La respuesta varía. En algunos casos, la madre y la madrastra logran una relación cooperativa, construyendo una red de cuidado que multiplica el sostén. En otros, la rivalidad predomina y la convivencia se vuelve un campo de batalla.

Entre la cooperación y la rivalidad

Es importante tener en cuenta, comenta la licenciada Halbwirth, que el rol de las madrastras cambia según la etapa vital de los hijos y el momento en que se formó la pareja. No es lo mismo una mujer que aparece en la adolescencia, cuando los jóvenes ya tienen autonomía y suelen resistirse a nuevas figuras de autoridad, que una que estuvo presente desde la primera infancia y acompañó gran parte de la vida cotidiana de esos niños.
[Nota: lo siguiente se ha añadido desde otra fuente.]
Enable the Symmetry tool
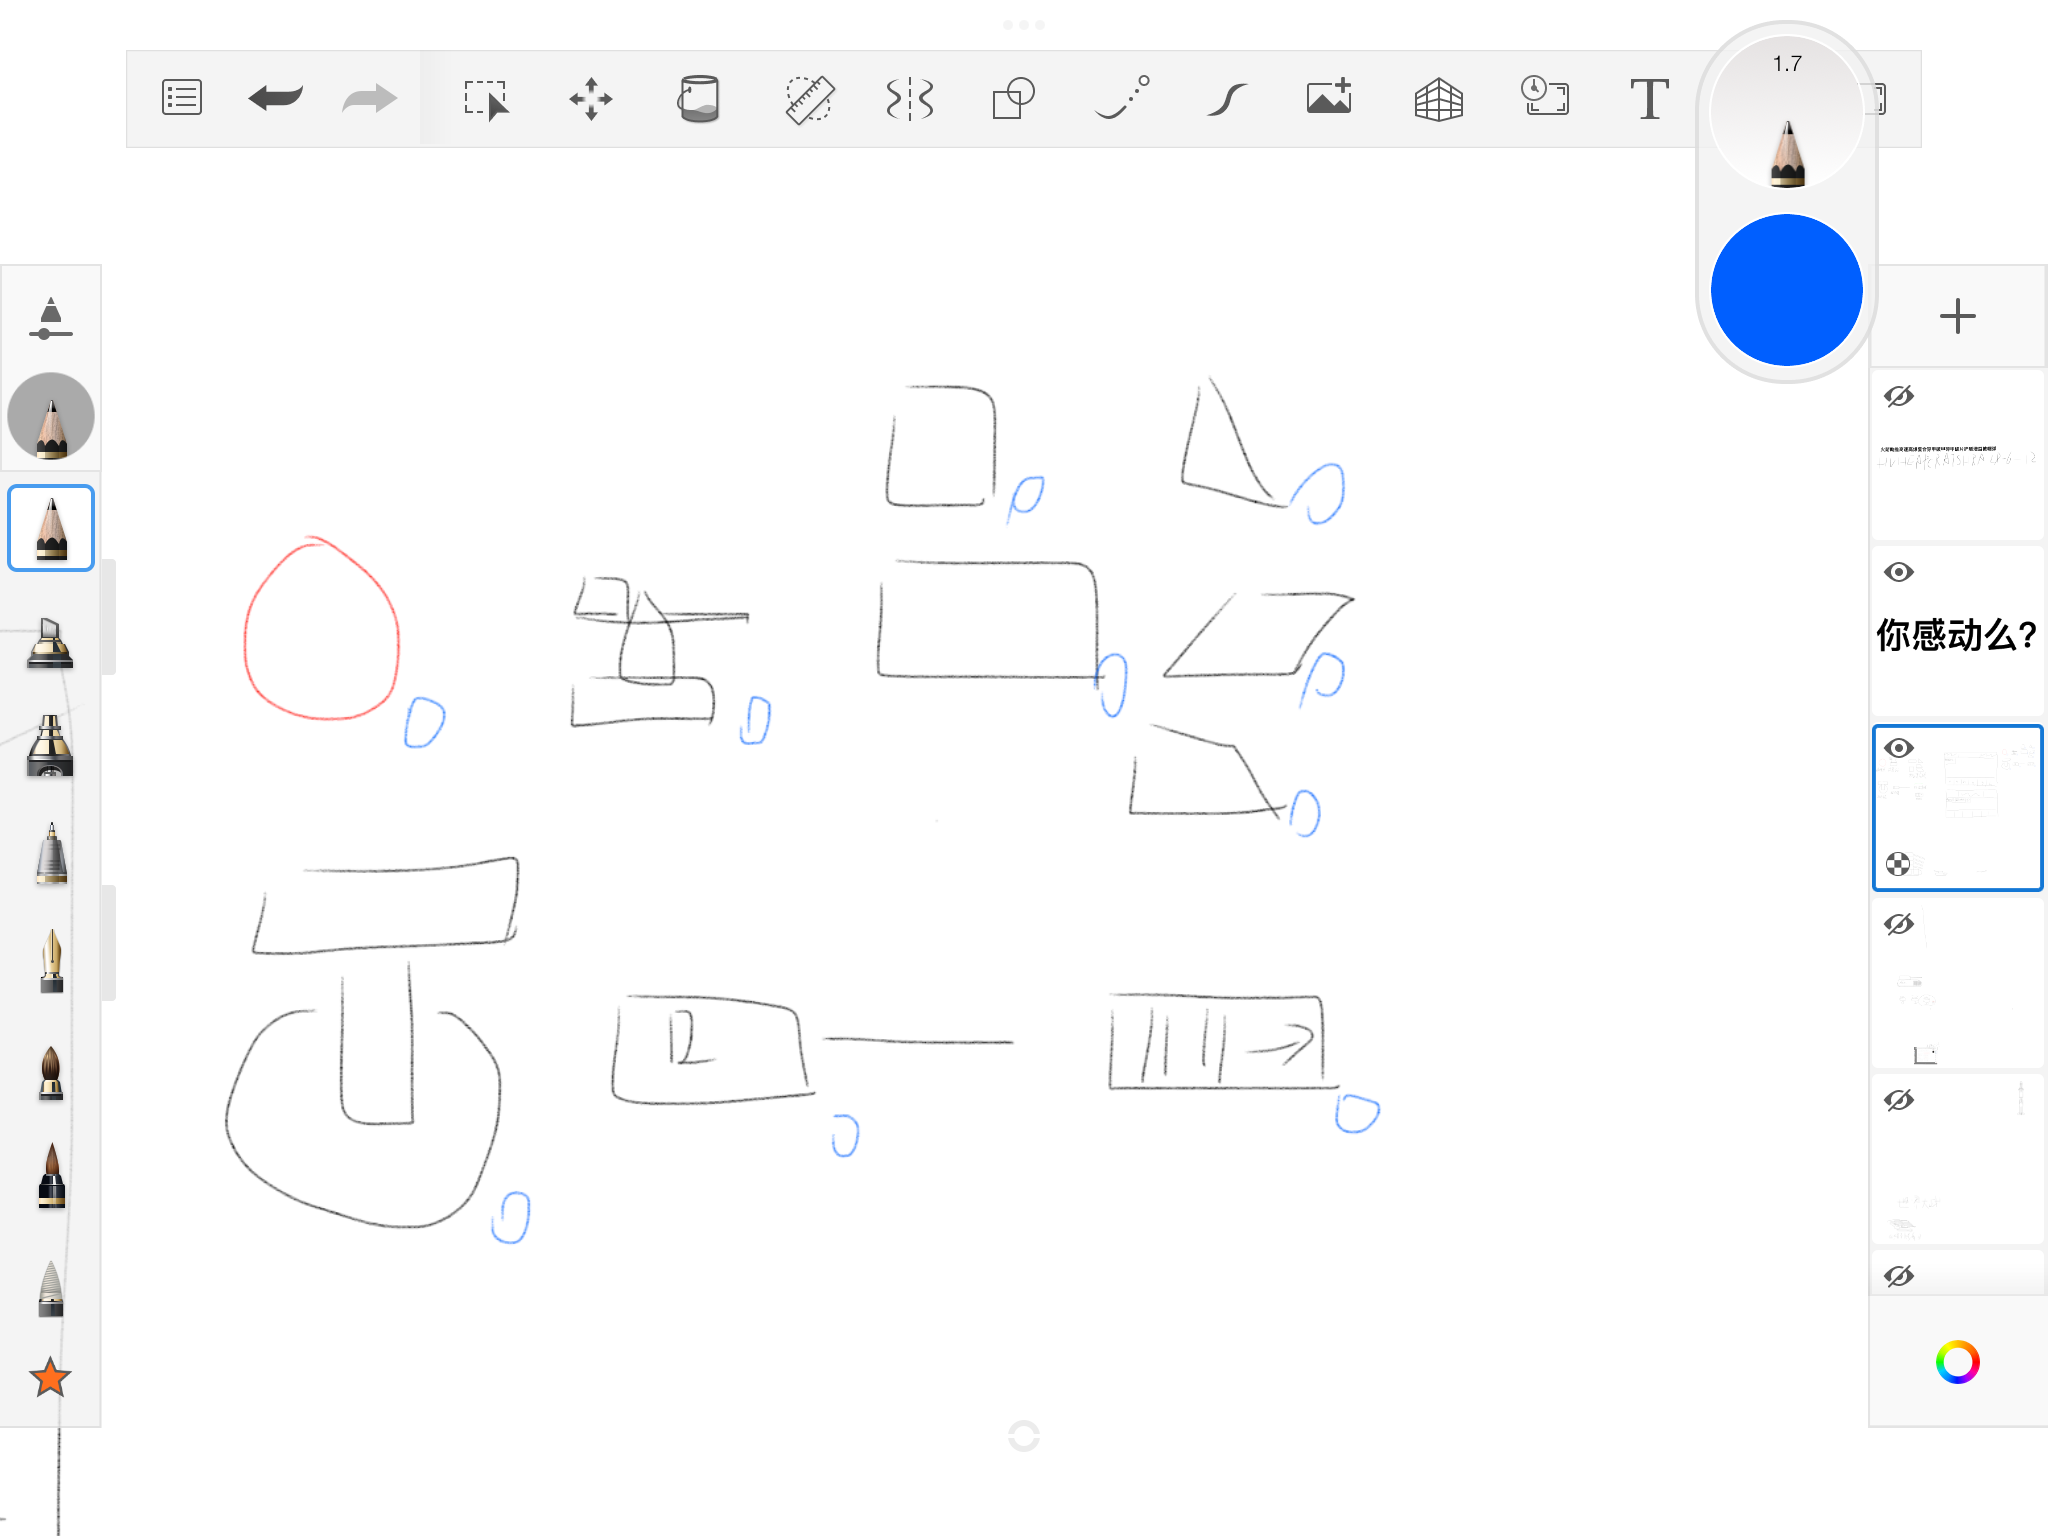Image resolution: width=2048 pixels, height=1536 pixels. pyautogui.click(x=910, y=99)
En ese último caso, el vínculo se construye con más tiempo, continuidad y naturalidad.

Además, no todos los ensambles familiares tienen el mismo origen. No es igual cuando la nueva pareja surge tras una viudez, donde muchas veces la madrastra ocupa un lugar de sostén y reconstrucción, que en una separación conflictiva, donde puede ser vista como intrusa o rival. También influye si el padre o la madre decidió irse, o si la nueva pareja apareció después de un acuerdo pacífico. Cada historia familiar marca el terreno donde se edifican los vínculos.

Entonces, cómo reflexiona Sichel, si los hijos no son de nadie, sino solo de ellos mismos, la idea de rivalidad entre mujeres y de “las villanas madrastras” ya debería borrarse del imaginario popular. Claro que también habrá historias distintas y particulares: hay madres que ven a la madrastra como aliada (alguien que también se preocupa y acompaña) y otras que sienten que esa presencia amenaza su lugar. La diferencia está en si los adultos logran separar los conflictos de pareja de las necesidades de los hijos. Cuando eso sucede, los chicos no tienen que elegir bando y pueden sentirse contenidos por más de un adulto de referencia. Cuando no, las lealtades divididas generan angustia y presión.

Quizás la pregunta no es si la madrastra “tiene derecho” a estar, sino cómo se integra. Así, de villana de cuento puede transformarse en alguien que aporta cuidado y otra mirada. “Las familias ensambladas hoy escriben historias nuevas, con vínculos que se reacomodan y afectos que se multiplican. En esas historias, la madrastra puede dejar de ser un personaje temido para convertirse en parte de la red que cría, sostiene y acompaña”, cierra Halbwirth.